A series of Japanese fantasy novels is the basis for this tenderly wrought and brilliantly animated adventure movie.

Based on a series of fantasy books by the Japanese author Nahoko Uehashi, the animated film “The Deer King” opens on a chain gang of enslaved people forced to labor in a salt mine. While they and their captors sleep, a pack of wolves enter the mine, biting hundreds and passing on a deadly disease. A pair of humans manage to get out alive: Van (Shinichi Tsutsumi), a former soldier, and Yuna (Hisui Kimura), an orphaned toddler. The two escape to the countryside, only to find themselves thrust into an effort to discover a cure for the disease that killed the others. The movie, directed by Masashi Ando and Masayuki Miyaji, follows Van’s tender relationship with Yuna and the lengths he will go to protect her, even as he finds nefarious forces stacked against him.

The mysterious illness only infects and kills the Zol people, who a decade earlier invaded the nation of Aquafa, leading many to believe that the disease is the result of a curse that protects Aquafa.

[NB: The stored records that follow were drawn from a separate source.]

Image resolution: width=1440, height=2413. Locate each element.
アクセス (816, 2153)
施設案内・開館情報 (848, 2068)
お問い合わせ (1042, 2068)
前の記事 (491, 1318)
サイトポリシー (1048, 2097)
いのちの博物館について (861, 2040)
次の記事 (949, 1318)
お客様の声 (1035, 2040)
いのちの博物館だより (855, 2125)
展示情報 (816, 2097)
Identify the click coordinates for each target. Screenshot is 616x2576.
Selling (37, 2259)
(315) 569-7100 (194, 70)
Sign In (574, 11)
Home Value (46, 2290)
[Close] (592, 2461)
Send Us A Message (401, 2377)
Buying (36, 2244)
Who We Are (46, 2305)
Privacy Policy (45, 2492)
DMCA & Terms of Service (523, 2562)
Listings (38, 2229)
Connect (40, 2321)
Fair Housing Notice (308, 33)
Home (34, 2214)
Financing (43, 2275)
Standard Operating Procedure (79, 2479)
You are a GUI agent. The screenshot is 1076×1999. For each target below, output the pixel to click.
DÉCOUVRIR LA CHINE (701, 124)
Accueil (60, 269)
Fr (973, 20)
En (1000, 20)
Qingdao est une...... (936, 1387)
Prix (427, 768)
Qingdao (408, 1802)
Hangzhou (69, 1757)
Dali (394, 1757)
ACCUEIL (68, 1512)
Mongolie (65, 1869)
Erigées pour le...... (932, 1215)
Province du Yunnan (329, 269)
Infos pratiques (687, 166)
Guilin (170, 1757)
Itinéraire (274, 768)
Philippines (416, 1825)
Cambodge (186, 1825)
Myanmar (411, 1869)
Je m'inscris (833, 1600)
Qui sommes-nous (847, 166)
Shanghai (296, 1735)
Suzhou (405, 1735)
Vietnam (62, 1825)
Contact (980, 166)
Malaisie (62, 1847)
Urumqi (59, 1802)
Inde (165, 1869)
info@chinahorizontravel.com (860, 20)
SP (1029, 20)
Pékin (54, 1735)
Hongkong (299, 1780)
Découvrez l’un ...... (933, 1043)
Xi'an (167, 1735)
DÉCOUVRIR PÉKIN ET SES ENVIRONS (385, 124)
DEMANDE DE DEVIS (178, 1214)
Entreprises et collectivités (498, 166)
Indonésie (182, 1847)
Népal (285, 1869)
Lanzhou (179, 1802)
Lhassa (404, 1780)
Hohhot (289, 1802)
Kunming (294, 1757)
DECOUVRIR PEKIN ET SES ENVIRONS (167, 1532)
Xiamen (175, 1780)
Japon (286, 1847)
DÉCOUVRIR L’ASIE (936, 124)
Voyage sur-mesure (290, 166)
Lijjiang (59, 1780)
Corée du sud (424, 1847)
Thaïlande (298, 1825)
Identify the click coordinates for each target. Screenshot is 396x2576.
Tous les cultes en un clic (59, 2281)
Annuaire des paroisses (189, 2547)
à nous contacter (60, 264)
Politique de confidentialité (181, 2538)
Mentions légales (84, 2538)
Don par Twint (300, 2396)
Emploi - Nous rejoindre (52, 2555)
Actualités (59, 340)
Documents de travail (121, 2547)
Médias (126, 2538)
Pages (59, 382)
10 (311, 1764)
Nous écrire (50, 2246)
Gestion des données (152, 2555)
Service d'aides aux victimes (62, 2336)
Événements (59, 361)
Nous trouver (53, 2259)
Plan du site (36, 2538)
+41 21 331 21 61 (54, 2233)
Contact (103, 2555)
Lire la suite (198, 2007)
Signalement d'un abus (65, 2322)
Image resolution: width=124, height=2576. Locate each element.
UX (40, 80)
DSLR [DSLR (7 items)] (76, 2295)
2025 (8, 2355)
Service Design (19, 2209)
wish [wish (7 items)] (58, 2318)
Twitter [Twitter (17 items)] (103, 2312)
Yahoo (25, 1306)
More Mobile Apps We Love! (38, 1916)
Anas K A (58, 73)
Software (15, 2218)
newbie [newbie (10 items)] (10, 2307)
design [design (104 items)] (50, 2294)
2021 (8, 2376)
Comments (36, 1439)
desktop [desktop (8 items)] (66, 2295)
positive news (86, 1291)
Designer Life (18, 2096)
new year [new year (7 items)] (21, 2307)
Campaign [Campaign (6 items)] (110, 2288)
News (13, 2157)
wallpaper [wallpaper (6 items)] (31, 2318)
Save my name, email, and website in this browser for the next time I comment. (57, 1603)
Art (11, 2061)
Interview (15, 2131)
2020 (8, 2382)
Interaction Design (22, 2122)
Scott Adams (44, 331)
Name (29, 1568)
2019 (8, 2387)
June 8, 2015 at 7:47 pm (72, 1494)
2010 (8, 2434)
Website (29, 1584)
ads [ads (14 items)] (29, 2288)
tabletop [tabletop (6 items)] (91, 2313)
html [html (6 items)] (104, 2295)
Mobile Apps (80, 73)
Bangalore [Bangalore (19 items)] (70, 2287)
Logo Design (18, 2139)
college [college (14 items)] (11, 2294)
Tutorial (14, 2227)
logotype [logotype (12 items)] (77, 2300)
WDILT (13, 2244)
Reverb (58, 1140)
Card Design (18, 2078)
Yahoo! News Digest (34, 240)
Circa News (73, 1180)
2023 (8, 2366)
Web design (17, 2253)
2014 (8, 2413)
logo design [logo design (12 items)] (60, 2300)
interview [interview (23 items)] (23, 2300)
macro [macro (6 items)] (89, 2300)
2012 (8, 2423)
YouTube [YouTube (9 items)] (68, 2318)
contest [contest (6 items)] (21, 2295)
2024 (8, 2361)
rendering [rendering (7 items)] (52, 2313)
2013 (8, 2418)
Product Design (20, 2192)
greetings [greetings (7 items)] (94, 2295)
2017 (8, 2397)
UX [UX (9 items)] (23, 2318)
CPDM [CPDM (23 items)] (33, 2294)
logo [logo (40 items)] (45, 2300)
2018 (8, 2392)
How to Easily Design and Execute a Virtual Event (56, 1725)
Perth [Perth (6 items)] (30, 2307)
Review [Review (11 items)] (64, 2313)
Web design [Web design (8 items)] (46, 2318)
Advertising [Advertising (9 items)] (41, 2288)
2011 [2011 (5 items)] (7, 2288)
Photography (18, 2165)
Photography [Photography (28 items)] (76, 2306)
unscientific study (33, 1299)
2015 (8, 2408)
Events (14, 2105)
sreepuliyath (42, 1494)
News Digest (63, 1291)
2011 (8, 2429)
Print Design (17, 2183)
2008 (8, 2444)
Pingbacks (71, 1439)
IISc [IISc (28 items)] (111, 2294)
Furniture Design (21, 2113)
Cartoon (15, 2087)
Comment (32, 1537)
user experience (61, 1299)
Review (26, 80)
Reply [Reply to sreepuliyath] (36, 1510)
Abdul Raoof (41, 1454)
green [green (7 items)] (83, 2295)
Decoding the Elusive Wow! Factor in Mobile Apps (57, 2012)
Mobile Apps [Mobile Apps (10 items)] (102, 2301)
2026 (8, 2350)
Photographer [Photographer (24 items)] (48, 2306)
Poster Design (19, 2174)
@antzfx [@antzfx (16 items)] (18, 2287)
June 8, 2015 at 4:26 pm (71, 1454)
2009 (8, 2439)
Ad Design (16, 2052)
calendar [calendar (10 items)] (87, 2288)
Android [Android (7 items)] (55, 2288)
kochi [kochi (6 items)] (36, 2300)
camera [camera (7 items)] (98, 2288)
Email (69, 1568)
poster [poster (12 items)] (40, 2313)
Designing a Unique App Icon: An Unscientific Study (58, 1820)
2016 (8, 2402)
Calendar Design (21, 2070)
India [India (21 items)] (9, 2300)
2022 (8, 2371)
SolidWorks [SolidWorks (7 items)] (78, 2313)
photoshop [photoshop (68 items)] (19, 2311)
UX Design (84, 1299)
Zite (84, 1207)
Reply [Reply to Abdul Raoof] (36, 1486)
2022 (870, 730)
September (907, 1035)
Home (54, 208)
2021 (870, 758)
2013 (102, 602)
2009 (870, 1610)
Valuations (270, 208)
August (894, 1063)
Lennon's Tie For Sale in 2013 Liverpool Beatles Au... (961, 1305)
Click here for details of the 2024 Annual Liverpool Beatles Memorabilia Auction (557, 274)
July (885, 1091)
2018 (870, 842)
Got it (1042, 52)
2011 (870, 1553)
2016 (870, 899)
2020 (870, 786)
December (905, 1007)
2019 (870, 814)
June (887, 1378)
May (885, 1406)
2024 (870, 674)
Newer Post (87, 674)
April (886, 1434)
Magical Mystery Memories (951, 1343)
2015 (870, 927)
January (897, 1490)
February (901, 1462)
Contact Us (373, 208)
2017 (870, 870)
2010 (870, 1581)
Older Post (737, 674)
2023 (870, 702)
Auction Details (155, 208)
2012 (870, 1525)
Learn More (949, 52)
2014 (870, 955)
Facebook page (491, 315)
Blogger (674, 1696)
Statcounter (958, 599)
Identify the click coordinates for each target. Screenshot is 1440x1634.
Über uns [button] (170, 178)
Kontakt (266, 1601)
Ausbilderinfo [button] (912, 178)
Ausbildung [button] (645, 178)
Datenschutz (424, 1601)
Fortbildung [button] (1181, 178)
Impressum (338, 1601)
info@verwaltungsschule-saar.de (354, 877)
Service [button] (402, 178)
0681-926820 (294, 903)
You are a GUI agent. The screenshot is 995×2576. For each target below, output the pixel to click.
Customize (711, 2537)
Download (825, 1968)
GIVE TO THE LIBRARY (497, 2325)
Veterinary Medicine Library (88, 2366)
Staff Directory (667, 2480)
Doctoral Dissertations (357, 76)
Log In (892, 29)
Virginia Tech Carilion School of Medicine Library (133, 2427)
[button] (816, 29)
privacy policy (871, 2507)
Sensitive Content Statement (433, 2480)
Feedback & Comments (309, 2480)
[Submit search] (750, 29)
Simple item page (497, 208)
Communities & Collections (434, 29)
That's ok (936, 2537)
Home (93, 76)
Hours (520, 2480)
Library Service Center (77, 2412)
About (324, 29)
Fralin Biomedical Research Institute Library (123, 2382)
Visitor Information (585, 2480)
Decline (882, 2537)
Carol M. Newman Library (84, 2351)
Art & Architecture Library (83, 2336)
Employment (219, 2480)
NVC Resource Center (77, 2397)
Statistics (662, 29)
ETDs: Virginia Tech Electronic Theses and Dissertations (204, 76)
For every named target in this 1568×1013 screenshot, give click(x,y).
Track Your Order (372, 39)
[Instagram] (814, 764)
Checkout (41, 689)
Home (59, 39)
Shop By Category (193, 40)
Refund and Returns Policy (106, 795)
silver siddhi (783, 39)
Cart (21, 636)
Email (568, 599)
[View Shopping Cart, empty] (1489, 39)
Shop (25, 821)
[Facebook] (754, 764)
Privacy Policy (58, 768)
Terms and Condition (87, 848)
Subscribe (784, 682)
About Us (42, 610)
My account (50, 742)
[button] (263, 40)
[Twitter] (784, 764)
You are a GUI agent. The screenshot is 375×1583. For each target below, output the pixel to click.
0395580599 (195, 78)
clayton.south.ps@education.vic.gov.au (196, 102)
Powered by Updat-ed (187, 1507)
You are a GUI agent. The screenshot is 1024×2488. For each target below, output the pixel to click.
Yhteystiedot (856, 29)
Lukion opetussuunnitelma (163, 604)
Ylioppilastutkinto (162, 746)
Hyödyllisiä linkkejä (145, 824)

Concerned that his people’s hold in the region could slip should the disease spread, the Zol emperor sends Hohsalle (Ryoma Takeuchi), a medical doctor, to find a cure. Van, whose blood Hohsalle believes can help those infected, lands in the center of two seemingly opposing forces: spirituality and modern medicine.

The film is tenderly wrought and brilliantly animated, with transitions that emphasize the communion between the land and the human body. Its final moments don’t quite stick the landing, but the characters all have clear motivations, and the political themes are distinctly woven in throughout but do not overpower the film; they become secondary to the depictions of the natural world and the characters’ relationships.

The Deer King
Rated R for violence. In Japanese, with subtitles. Running time: 2 hours. In theaters.